By profession but also as part of life I negotiate a lot. I almost never accept the first offer and push other people to do same when asked for advice or support.
Have gone through some training, have practiced a lot but still have not cracked it all. I could never teach negotiations for instance and I can spot better negotiators or more charismatic ones out there. There is always the benchmark set by the businessman who got kidnapped for ransom and managed to effectively negotiate out of the situation…! I doubt I could.
What is then a good negotiator and what gets in our way?

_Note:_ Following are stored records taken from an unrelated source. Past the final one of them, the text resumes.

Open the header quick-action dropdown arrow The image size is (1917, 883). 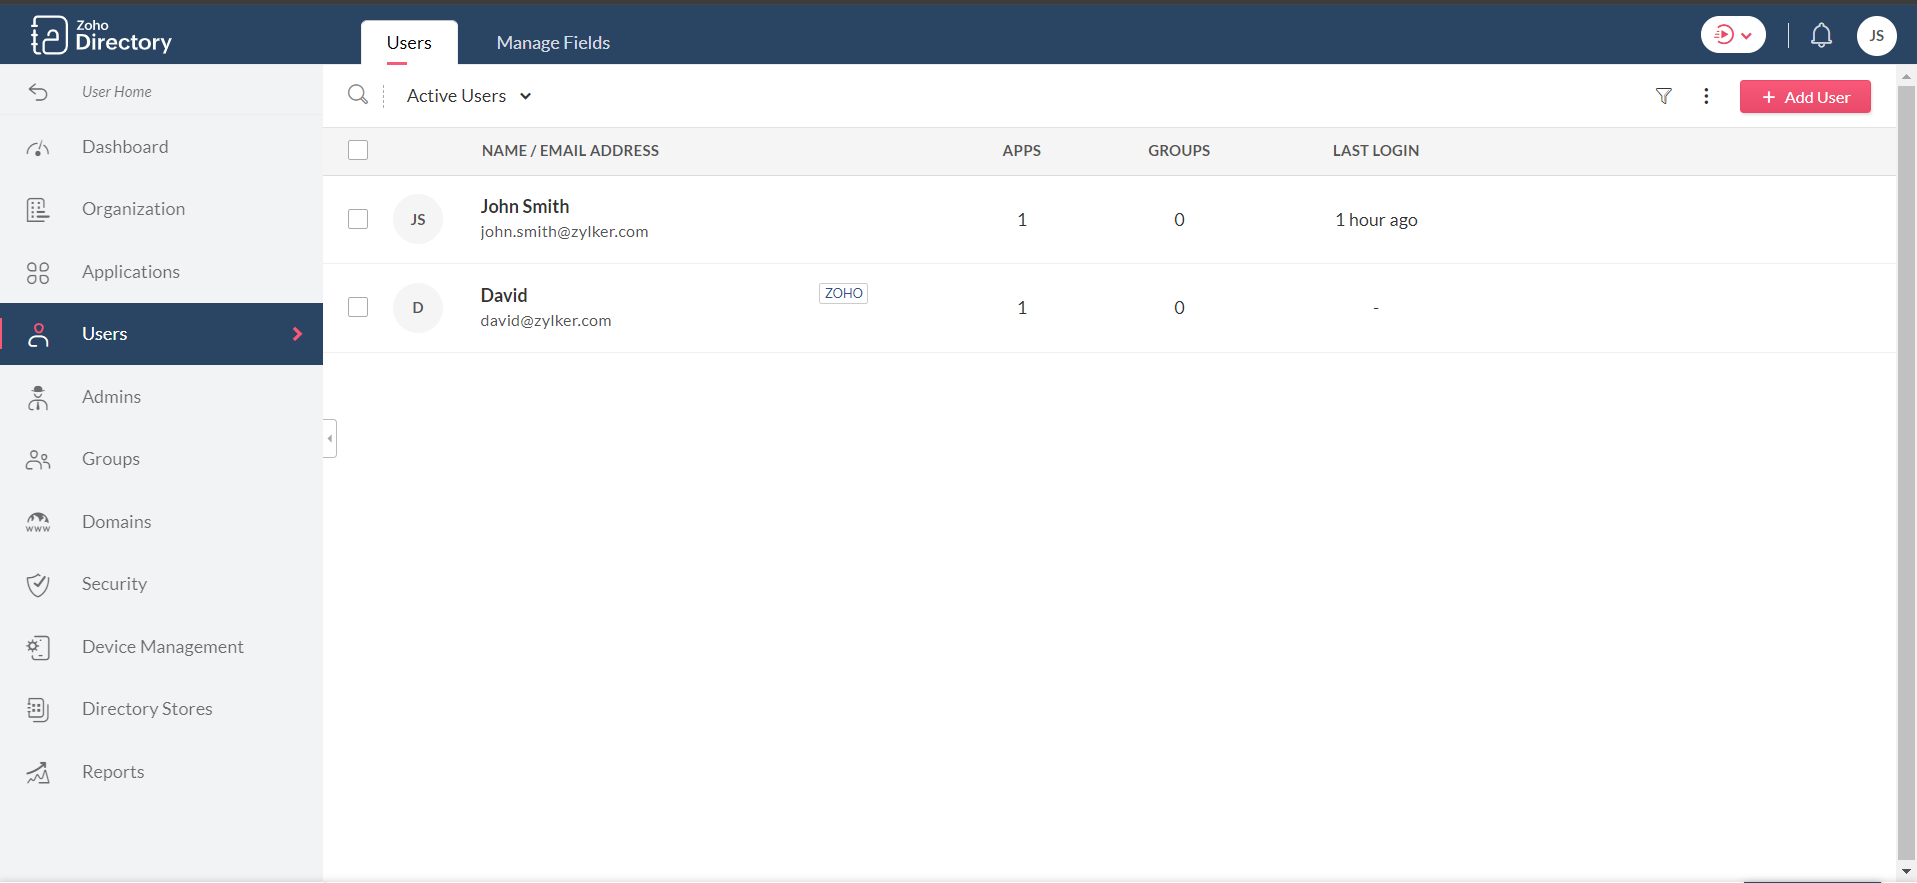tap(1746, 36)
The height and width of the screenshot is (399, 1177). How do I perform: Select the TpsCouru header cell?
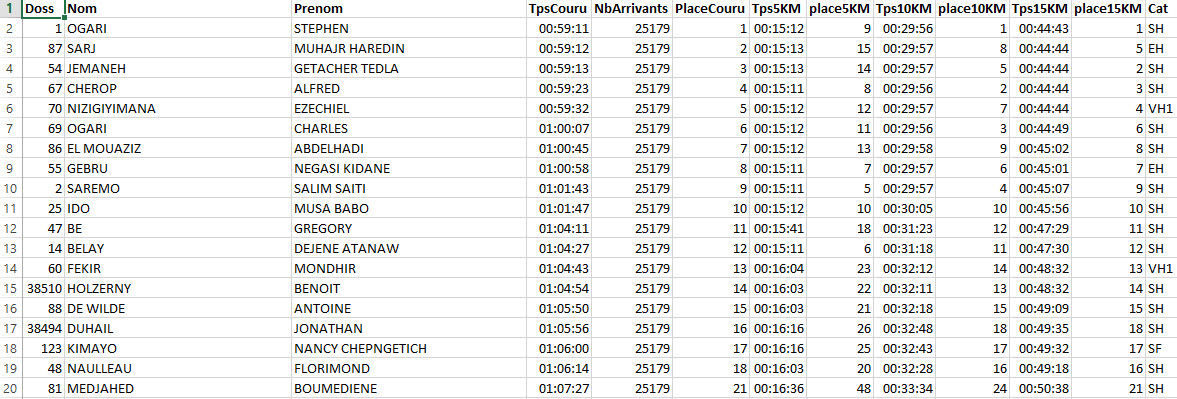point(559,9)
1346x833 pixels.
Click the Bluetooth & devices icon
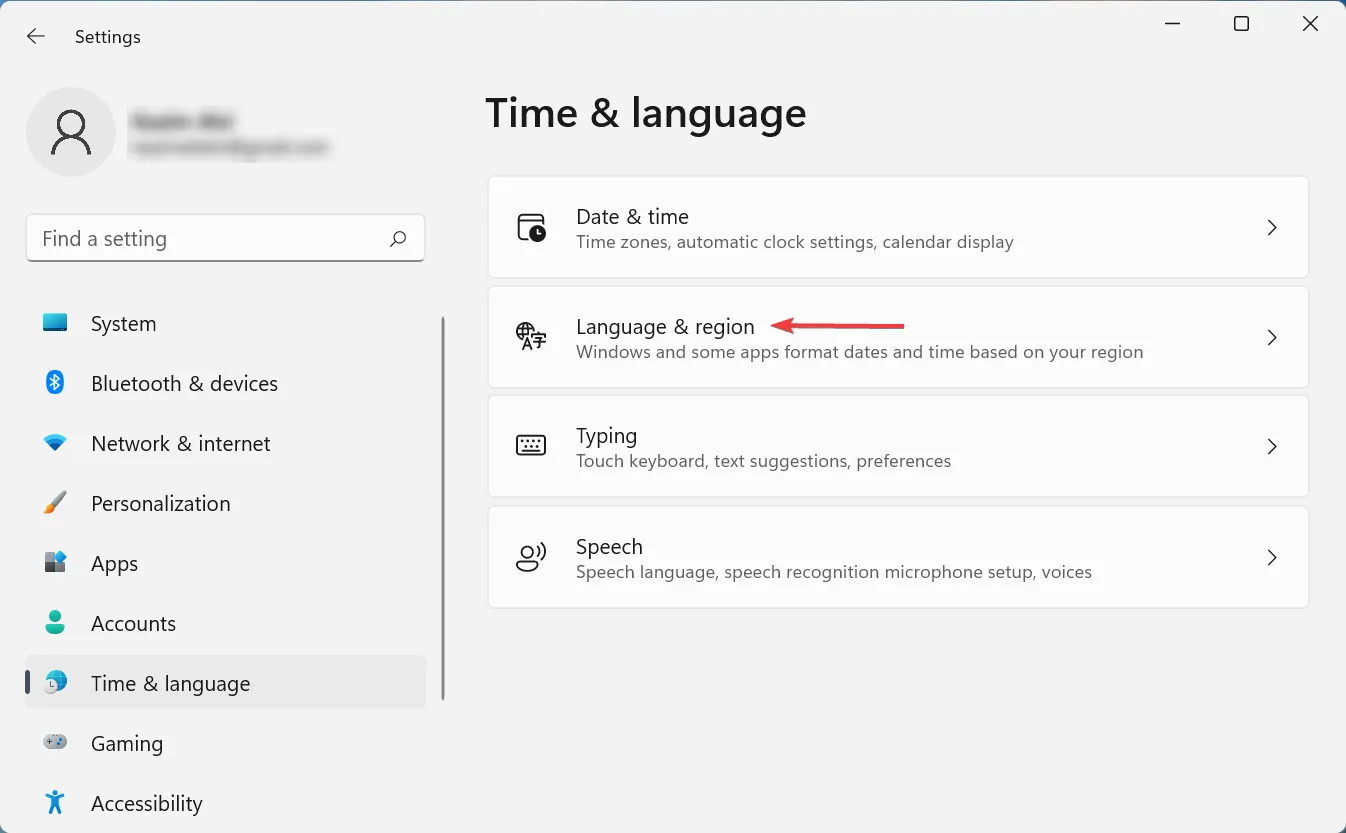click(55, 383)
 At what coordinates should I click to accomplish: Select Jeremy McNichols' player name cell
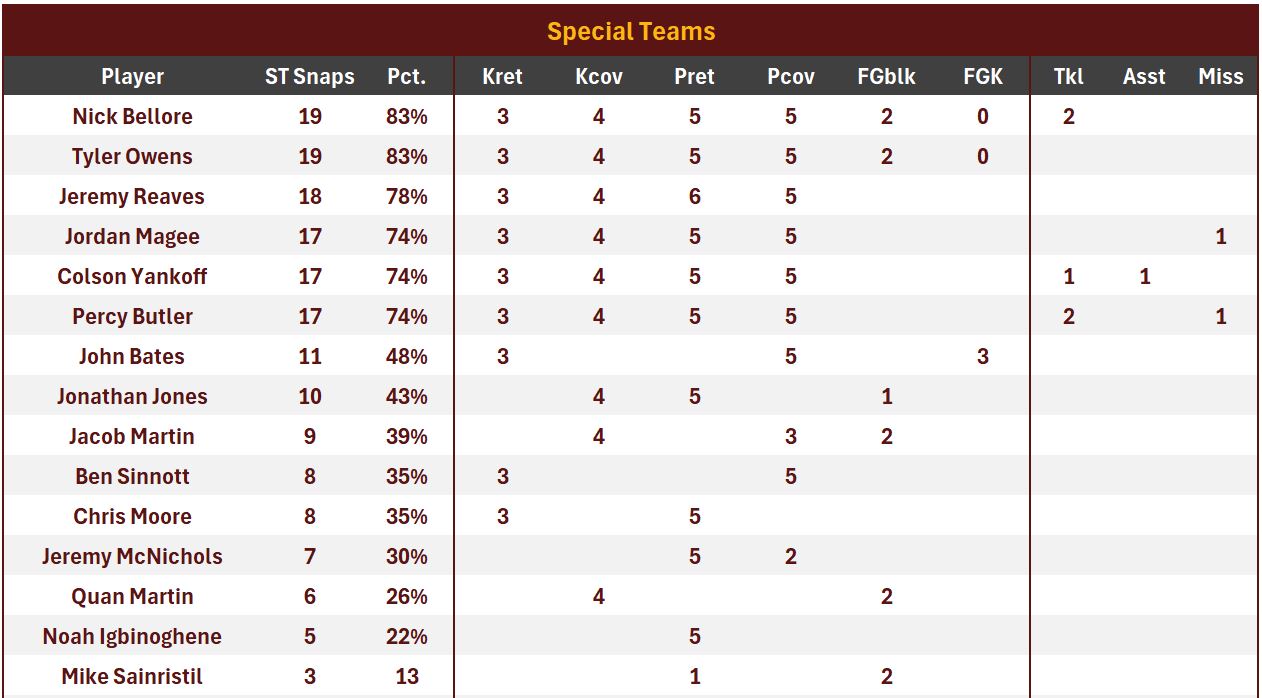(132, 556)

I hear people using the word “winning” in negotiations a lot. How can it be a win? The other side lost? What exactly? The point I am making is that in a negotiation no one gives away what they are not ready to part with. It is the other side deciding on what we will call a win… and, likely, we will never find out what it is they did not give us. What it is they protected and kept for themselves.
Arguably, is a negotiation adversary in nature? Two parts have a common goal or a common desire. An adversarial negotiation, feels tempting and manipulating through the negotiation can yield some results but the real win is when both parties exit the negotiation content and willing to see each other again.

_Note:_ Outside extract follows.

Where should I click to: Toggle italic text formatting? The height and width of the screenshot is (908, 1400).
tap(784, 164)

So what keeps us from achieving that? Fear of transparency is my take. Even if we chose to be transparent, we will never be sure the other side is too. Does it matter? Can our transparency hurt us? Is a negotiation a game of hide and seek and lies?
I have my own experiences that prove both that transparency is good and bad and a balance between the two extremes is needed etc etc
What I really wonder about is if truth can be a bad thing after all. And what perception can do to us. Winning in a negotiation is just a perception. The other side may equally believe they won too. Is the real win if both feel winners and leave the negotiation in better mood and mindset than what they entered the negotiation with?
I truly hope truth cannot hurt us. It might just save us from a bad deal, right? Early fail and all. It might expose us to a failed situation. It might allow the other side to manipulate us. Or maybe that is all they think happened. We offered truth and they reacted with wit if not worse. Who is the winner in this scenario though?